Republican leaders say they have sued the governor over her use of executive powers amid the pandemic.
In a Wednesday press conference, Senate Majority Leader Mike Shirkey,R-Clarklake, and Speaker of the House Lee Chatfield, R-Levering, announced the GOP-led legislature has sued the governor based on the constitutionality of her emergency declaration extension. Last week, the legislature chose not to extend the state of emergency, but hours later, the governor extended it through May 28.
"The governor did not recognize the end of the declaration and instead, unilaterally and unlawfully extended the declaration and issued a new executive order," Shirkey said.
The lawsuit, filed Wednesday, claims that governor is unlawfully using her emergency powers. The governor and Republicans have been at odds over who holds the power to extend an emergency declaration. The declaration allows for the governor to continue issuing executive orders like those that have led to the extension on the shutdown of places of public accommodation through late May.
The governor has already moved to loosen restrictions in other sectors, but the Legislature says it should have more input on how and when that happens.
"This is a question of whether or not the governor has the authority to render the legislature completely meaningless and take over our lawmaking authority," Chatfield said.
Though the lawsuit was filed on behalf of the House and the Senate, Democrats have said they do not agree with it.
"There's no support for it both in the amount of taxpayer money that they're going to be wasting or the concept," said Senate Minority Leader Jim Ananich.
Ananich, D-Flint, said the lawsuit is about "politics and power" and will do nothing to improve the state's response to the ongoing pandemic.
"We have a number of things we need to be putting in place, protections for workers to make sure they have the masks and other equipment to go back to work," Ananich said. "But it seems like the Republicans are more focused on power."
Ananich said the governor's administration has asked for the legislature's input consistently and used it. He called the Republican's narrative of being shutout from the governor's process a "fantasy."
House Democratic Leader Christine Greig said the lawsuit is "dripping with hypocrisy."
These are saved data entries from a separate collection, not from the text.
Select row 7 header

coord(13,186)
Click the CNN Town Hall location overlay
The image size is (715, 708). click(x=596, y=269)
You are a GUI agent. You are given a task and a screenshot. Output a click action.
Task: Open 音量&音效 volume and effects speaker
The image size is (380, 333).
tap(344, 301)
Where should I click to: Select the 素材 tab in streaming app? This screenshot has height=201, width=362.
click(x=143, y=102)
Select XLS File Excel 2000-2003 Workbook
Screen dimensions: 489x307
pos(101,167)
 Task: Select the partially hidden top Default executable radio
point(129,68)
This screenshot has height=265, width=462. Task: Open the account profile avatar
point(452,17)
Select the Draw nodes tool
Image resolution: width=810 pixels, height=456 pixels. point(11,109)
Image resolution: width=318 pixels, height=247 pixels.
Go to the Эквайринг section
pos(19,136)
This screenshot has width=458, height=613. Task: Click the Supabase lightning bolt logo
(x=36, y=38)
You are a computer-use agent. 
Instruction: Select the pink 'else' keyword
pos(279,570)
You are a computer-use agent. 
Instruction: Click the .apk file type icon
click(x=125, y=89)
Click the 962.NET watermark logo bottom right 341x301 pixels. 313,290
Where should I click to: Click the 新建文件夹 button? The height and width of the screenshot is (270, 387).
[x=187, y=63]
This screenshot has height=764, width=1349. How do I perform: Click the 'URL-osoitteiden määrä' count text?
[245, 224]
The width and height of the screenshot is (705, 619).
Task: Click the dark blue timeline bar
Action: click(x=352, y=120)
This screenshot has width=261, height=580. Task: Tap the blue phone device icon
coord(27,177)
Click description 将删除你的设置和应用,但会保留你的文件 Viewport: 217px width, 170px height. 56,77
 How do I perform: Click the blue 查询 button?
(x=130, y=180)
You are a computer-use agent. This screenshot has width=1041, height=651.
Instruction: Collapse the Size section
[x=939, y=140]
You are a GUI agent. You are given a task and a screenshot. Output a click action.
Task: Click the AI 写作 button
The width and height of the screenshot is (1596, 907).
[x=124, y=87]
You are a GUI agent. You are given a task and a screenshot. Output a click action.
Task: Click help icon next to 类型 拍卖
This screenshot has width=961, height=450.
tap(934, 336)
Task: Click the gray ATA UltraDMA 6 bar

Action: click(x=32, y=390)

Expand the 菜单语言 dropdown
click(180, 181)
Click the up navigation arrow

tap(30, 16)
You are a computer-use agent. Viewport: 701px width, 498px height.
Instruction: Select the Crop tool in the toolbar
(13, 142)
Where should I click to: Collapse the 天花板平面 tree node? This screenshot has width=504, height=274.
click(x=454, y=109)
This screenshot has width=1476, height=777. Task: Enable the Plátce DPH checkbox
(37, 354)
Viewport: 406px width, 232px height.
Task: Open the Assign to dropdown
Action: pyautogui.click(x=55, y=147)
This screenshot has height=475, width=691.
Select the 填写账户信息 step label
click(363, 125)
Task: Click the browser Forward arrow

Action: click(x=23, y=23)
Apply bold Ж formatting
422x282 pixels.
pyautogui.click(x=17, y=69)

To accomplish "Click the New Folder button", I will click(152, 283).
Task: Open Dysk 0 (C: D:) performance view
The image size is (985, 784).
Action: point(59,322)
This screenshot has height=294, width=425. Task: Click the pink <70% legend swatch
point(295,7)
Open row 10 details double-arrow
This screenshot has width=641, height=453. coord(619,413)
"As Michiganders are stretching their dollars and worrying about their livelihood in the face of a global pandemic, legislative Republicans are distracting time and attention away from the state’s response to COVID-19 and squandering scarce taxpayer resources in another dubious attempt to undermine efforts to address this unprecedented public health crisis," Greig said in a statement.
Chatfield said the court's intervention is necessary to help Michiganders.
"There are millions of people across our state right now who are hurting because of the government's one size fits all approach that we believe has been the wrong call for our state," the Speaker said. "Entire families have had their livelihoods taken away. And people are being told that they can't work a job and take care of their family and their loved ones, even when it can be done safely."
The governor's press secretary says Whitmer has brought together leaders from all sectors to determine a safe way to re-engage the economy with the MI Safe Start plan.
“This lawsuit is just another partisan game that won’t distract the governor. Her number one priority is saving lives. She’s making decisions based on science and data, not political or legal pressure," said the governor's press secretary Tiffany Brown in a statement.
Shirkey and Chatfield said they have asked for an expedited process to ensure that clarity is provided soon, but it's not known when the court will take it up. The lawsuit, which was filed in the Michigan Court of Claims, asks for a declaratory judgement. Bush Seyferth PLLC has been retained to represent the Legislature.